%%

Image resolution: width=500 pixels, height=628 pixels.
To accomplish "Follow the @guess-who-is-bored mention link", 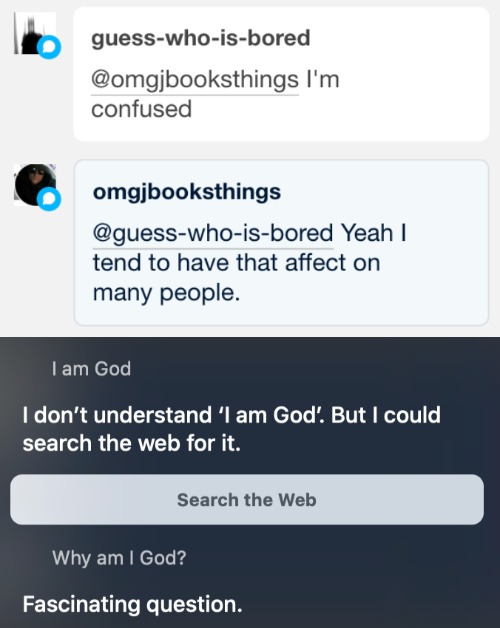I will point(213,233).
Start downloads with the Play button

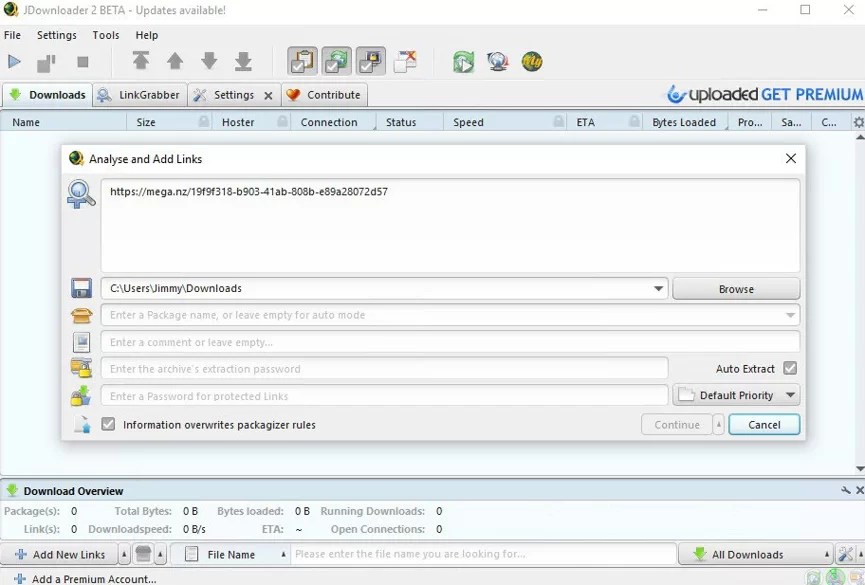(x=14, y=61)
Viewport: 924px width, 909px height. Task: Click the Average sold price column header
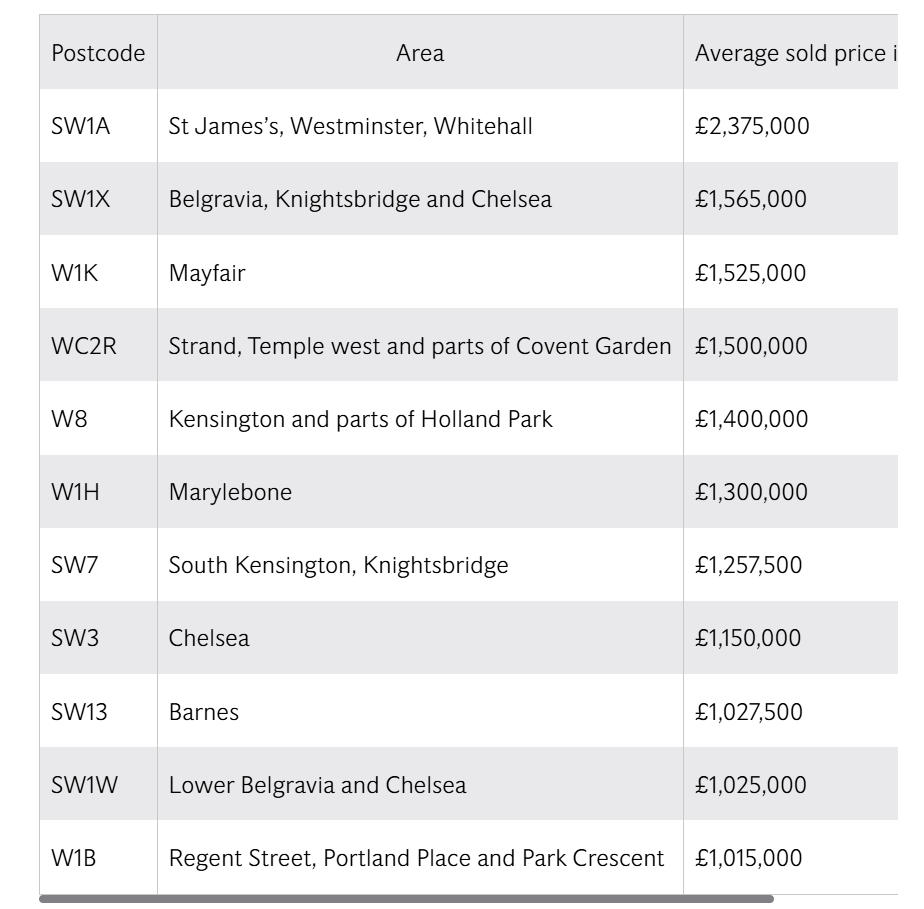[792, 53]
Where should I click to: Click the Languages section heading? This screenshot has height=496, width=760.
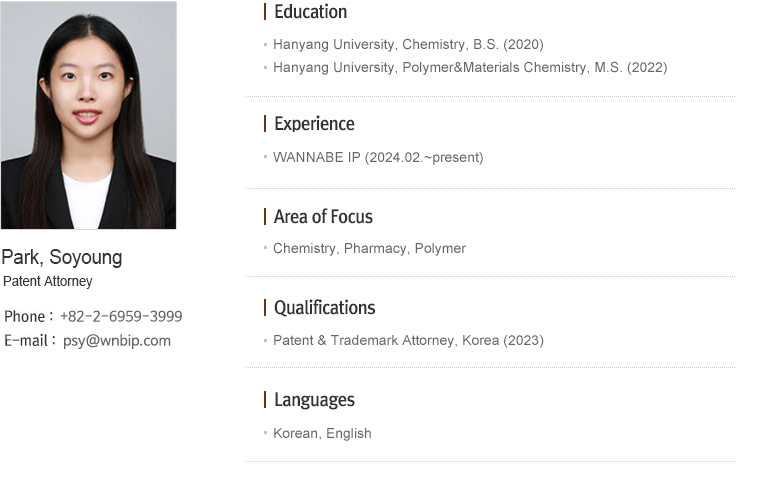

%%

### Work item
The copy has to start at the line that contains "Viewport: 924px width, 909px" and end at the last line of the material above, matching the original exactly and holding no pictures.

### Answer to the exercise
Viewport: 924px width, 909px height. Task: Click the Average sold price column header
[792, 53]
Where should I click to: Click the Languages section heading? This screenshot has height=496, width=760.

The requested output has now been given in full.